Murmuration’s in Ireland are sensational. Starlings stay together within a flock by paying attention to the movements of the seven other birds closest to it.
How might we use that principle in practicing democracy?
Curiously the Irish word for Starling is druid.
This text and image from Asknature.com I return to often:
A starling manages to stay within inches of other starlings, turning at high speeds, without ever colliding. They do this by paying close attention to the speed and direction of the seven other starlings closest to it. Any fewer, and there’s not enough reliable information for a starling to maintain flying with precision within the flock. Any more, and there’s too much information to process quickly and make real-time decisions.
The way starlings coordinate their behavior with an optimal amount of information has many lessons for people. We have to make decisions often with too much information at our fingertips. How much information is enough? Starlings remind us that there is a balance between having enough good information to make decisions, and learning to filter out the rest.
“More generally, our work demonstrates the significant role of who is interacting with whom in the ability of a network to efficiently manage uncertainty when seeking to maintain consensus. This suggests possibilities for understanding and evaluating uncertainty management in other social and technological networks.”
Young et al. 2013:6 & 2013:2
when uncertainty in sensing is present, interacting with six or seven neighbors optimizes the balance between group cohesiveness and individual effort.”
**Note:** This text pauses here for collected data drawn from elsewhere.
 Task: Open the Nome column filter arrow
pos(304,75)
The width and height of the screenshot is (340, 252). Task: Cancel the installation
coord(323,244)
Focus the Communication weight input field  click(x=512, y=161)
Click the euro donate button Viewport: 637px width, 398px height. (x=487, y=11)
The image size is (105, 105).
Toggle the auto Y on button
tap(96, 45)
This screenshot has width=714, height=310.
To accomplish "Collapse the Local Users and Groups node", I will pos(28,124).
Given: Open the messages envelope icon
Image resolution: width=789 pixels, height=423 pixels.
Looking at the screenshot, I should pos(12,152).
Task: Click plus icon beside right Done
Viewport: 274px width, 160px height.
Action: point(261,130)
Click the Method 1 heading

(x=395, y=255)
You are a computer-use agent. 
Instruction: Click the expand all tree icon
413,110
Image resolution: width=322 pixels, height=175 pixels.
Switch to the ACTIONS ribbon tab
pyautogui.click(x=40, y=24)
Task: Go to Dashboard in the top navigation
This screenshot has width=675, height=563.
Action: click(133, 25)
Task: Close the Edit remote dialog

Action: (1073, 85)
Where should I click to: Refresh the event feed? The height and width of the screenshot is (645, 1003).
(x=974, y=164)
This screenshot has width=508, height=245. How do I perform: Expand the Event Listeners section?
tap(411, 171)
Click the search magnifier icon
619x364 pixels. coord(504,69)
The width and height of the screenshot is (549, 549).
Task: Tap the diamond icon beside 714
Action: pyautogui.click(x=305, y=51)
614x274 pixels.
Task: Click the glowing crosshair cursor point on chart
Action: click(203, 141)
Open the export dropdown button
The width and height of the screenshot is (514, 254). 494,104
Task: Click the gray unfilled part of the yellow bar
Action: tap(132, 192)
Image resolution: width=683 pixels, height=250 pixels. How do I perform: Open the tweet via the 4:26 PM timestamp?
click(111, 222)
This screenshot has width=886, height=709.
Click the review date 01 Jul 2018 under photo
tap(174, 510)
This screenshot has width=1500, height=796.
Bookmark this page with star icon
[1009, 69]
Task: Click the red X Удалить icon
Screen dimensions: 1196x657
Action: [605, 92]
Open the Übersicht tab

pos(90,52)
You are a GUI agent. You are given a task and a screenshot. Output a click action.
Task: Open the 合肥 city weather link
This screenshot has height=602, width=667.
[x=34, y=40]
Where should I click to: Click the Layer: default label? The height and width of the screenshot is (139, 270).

Patterns of social insects self organising enables a swarm (think ants, bees) to carry out complex tasks through the collective duties of individuals within the colony without being centrally controlled. The collective effort of the whole group is the only means by which the group is able to sustain itself and grow as a community.
The negative patterns of swarming of locust may also have rich metaphor to tackle non-democratic approaches, influence of louder voices, social media algorithms.
It is the balance of information, trust, discourse not competition to find the shared ground that is important. I believe we need more conversations locally, technology can support that scale.
I am aiming this pilot be tested with 200-300 people.
The flight patterns of birds by Dennis Hlynsky and Xavi Bou’s Orthographies offer rich visual complexity. In part I see a reflection of this work in my own 2014 work on abstracted writing, which in itself was an unlearning of writing, like lifting a thread of the page. I’ll have to go to my archives to see if I have any images.
Further thoughts
Official Pol.is Website:
- https://pol.is/ (for people to explore the tool itself)
- https://pol.is/docs/ (for more technical deep dives, but good to know it’s there)
Last updated 22:00, 12 June 2025.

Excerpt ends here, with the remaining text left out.